:: What this task involves ::
Only the lines from the one containing "Instruction: Click the var c = <-Qch line" through the final line of the entries below are wanted, each copied exactly.

:: Material for the task ::
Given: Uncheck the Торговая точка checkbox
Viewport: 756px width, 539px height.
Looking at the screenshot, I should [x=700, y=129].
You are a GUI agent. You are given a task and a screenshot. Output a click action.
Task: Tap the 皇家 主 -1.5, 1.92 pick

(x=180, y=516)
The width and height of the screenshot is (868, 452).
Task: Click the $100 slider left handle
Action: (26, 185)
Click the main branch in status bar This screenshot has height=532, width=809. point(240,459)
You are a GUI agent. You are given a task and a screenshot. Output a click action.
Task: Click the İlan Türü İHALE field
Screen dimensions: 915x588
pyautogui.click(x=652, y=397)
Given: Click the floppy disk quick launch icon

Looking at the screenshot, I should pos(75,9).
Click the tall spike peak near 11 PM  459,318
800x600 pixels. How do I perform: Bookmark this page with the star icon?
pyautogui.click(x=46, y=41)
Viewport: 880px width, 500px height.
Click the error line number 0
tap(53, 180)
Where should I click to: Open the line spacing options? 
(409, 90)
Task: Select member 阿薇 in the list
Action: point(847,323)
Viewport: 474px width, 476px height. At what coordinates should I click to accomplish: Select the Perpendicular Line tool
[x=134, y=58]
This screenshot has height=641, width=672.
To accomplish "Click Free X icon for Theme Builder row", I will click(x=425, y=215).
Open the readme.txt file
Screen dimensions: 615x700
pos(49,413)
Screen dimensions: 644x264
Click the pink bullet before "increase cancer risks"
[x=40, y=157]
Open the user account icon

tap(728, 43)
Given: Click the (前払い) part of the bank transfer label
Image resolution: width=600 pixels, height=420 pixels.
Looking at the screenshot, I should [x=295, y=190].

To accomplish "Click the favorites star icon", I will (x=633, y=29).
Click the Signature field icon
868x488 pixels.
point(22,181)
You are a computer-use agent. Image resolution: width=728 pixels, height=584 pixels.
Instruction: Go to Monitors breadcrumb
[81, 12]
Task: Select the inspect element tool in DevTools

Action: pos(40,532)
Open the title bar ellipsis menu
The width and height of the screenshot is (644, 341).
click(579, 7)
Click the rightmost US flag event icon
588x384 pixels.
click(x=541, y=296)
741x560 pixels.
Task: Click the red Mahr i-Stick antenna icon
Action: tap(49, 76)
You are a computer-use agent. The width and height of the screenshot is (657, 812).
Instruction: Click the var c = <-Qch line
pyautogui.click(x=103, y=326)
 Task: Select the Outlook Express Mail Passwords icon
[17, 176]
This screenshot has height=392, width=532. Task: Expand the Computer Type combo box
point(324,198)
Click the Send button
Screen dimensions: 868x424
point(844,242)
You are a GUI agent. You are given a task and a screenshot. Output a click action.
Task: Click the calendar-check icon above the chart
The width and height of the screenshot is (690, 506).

:: Your response ::
Instruction: Click the var c = <-Qch line
pyautogui.click(x=103, y=326)
 Task: Select the Outlook Express Mail Passwords icon
[17, 176]
This screenshot has height=392, width=532. Task: Expand the Computer Type combo box
point(324,198)
Click the Send button
Screen dimensions: 868x424
point(844,242)
You are a GUI agent. You are given a task and a screenshot. Output a click action.
Task: Click the calendar-check icon above the chart
The width and height of the screenshot is (690, 506).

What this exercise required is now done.